NeuroHealing compiled the safety data on sc apomorphine, designed a clinical trial to test this treatment and arranged for a pre-IND meeting with the FDA Division of Neurology Drug Products to discuss the adequacy of the safety data and the design of a clinical trial protocol. While a pre-IND meeting is not required, this drug had previously been designated an Orphan Drug product, was submitted under IND subpart E of the regulations (which because of the population being treated, requires the FDA to participate in discussions with the developer) and, at the time, the drug was available for use for another indication outside the US. An IND was submitted and accepted by the FDA for a Phase II double-blind placebo-controlled multicenter trial to study the safety and efficacy of NH001 (reformulated continuous infusion sc apomorphine) in accelerating recovery and improving the functional outcome of patients post TBI in a vegetative state and minimally conscious state. Improvements in functional outcome, measured by the CRS-R and DRS, well established clinical outcome and disability scales are the primary outcome measures for the trial.
The study’s principal investigator (PI) and first clinical site is Dr. Ross Zafonte, Chair of the Dept of Physical Medicine & Rehabilitation at Harvard and VP of Medical Affairs for Spaulding Rehabilitation Hospital.

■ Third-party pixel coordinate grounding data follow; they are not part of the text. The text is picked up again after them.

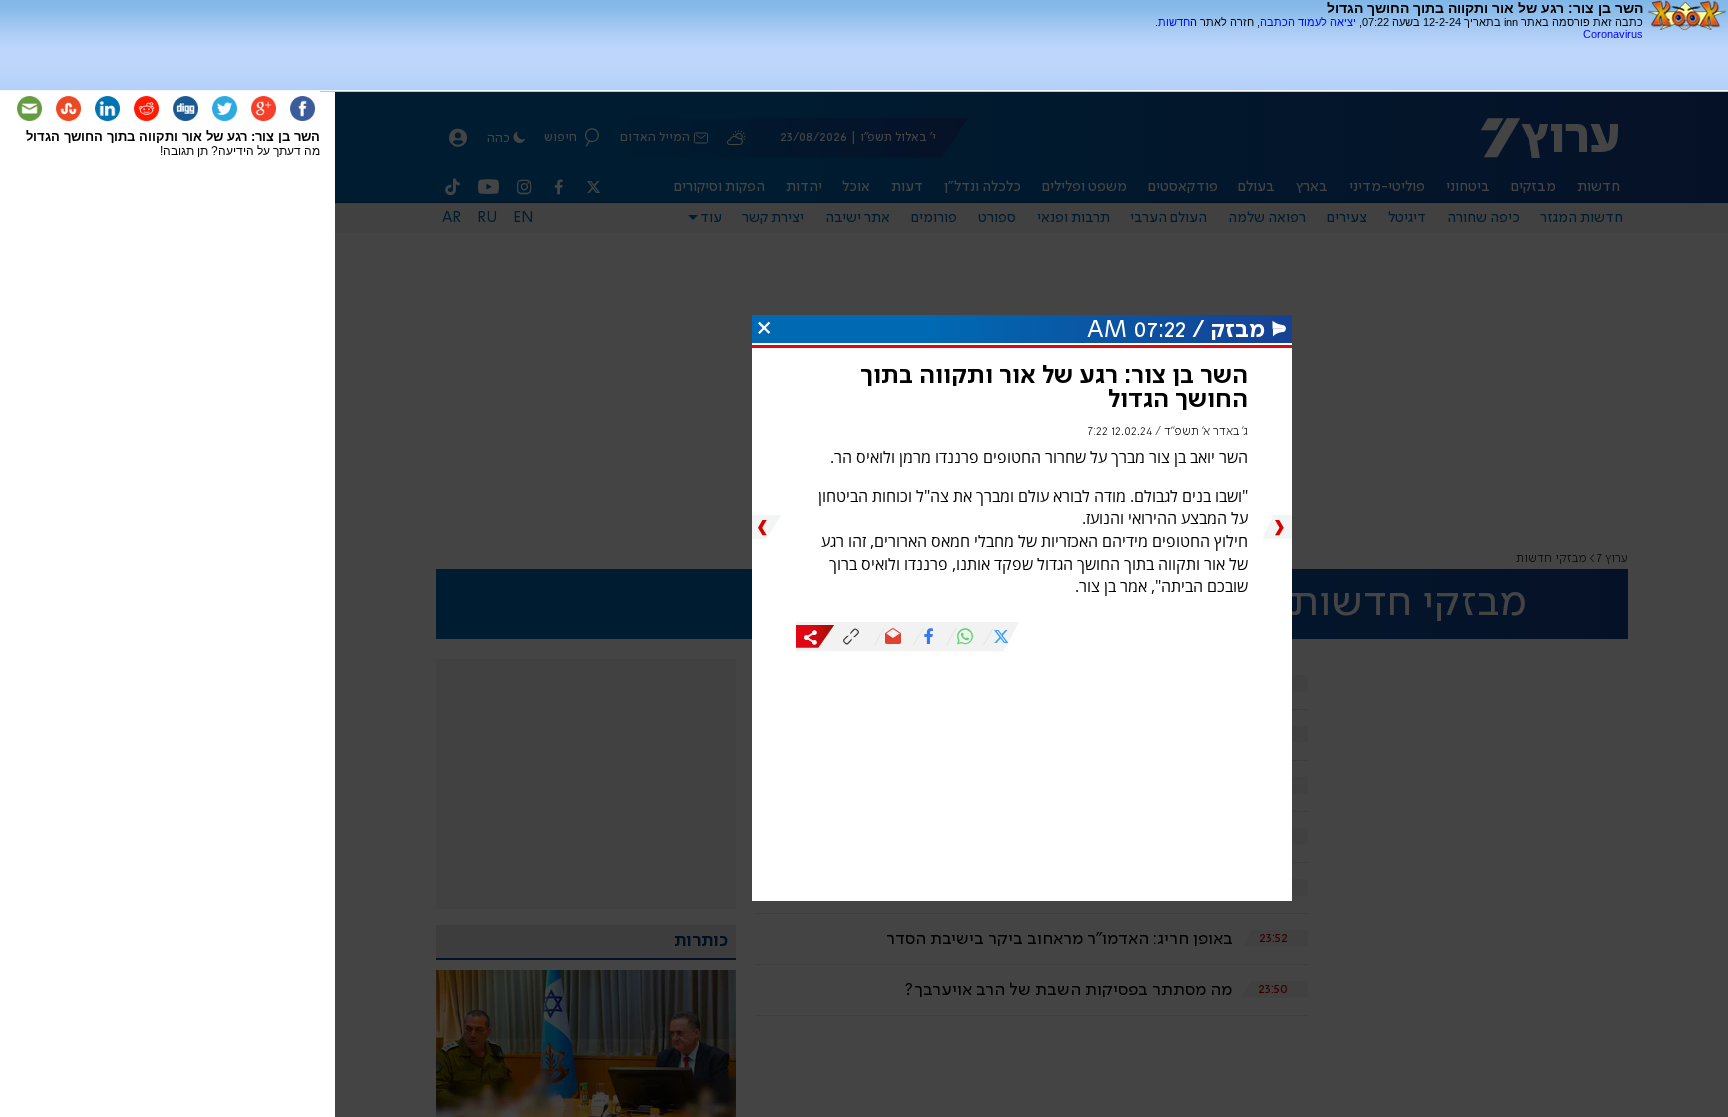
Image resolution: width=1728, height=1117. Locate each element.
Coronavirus (1613, 34)
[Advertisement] (1409, 47)
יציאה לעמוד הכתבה (1308, 22)
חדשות (1174, 22)
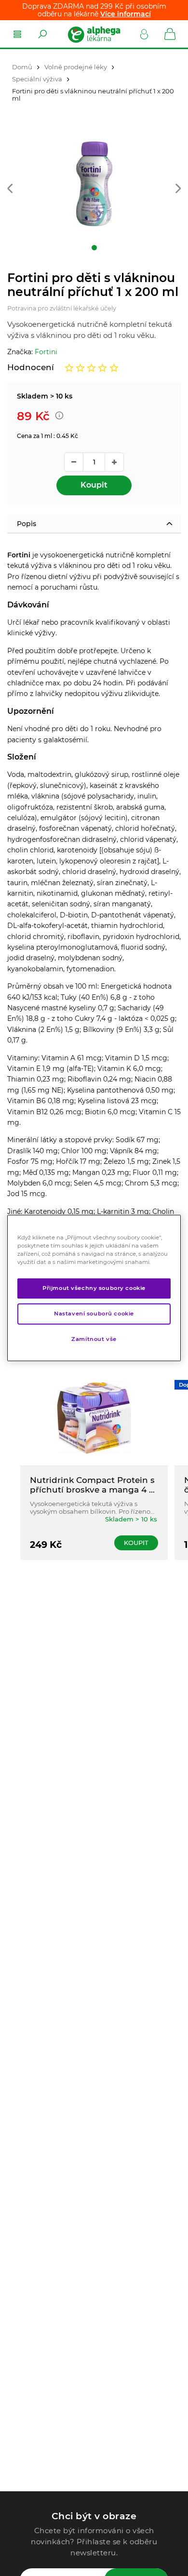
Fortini (46, 352)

To gather preliminary clinical data, a small open-label clinical trial was conducted in parallel at two sites, at the Fleni Hospital in Buenos Aires, Argentina and at the Lowenstein Hospital Rehabilitation Center in Israel. Similar to US regulations, submission of the protocol and safety information was submitted to the respective national regulatory agencies for approval and to the local hospital Helsinki (IRB) Committees. A case report of the first patient treated was recently reported (Fridman, EA et al., “Fast awakening from minimally conscious state with apomorphine,” Brain Injury 23(2):172-7, 2009).
Most clinical trials for TBI have been driven by pharmaceutical and biotech companies using the above drug testing approach of demonstrating preclinical safety, animal model testing, phase I safety testing and then studies in a double-blinded fashion against a placebo control. There is an active role for physicians, researchers and the pharmaceutical industry to bolster efforts to help develop much needed and effective drug therapies for treating patients with traumatic brain injuries. A few successes will create the tipping point.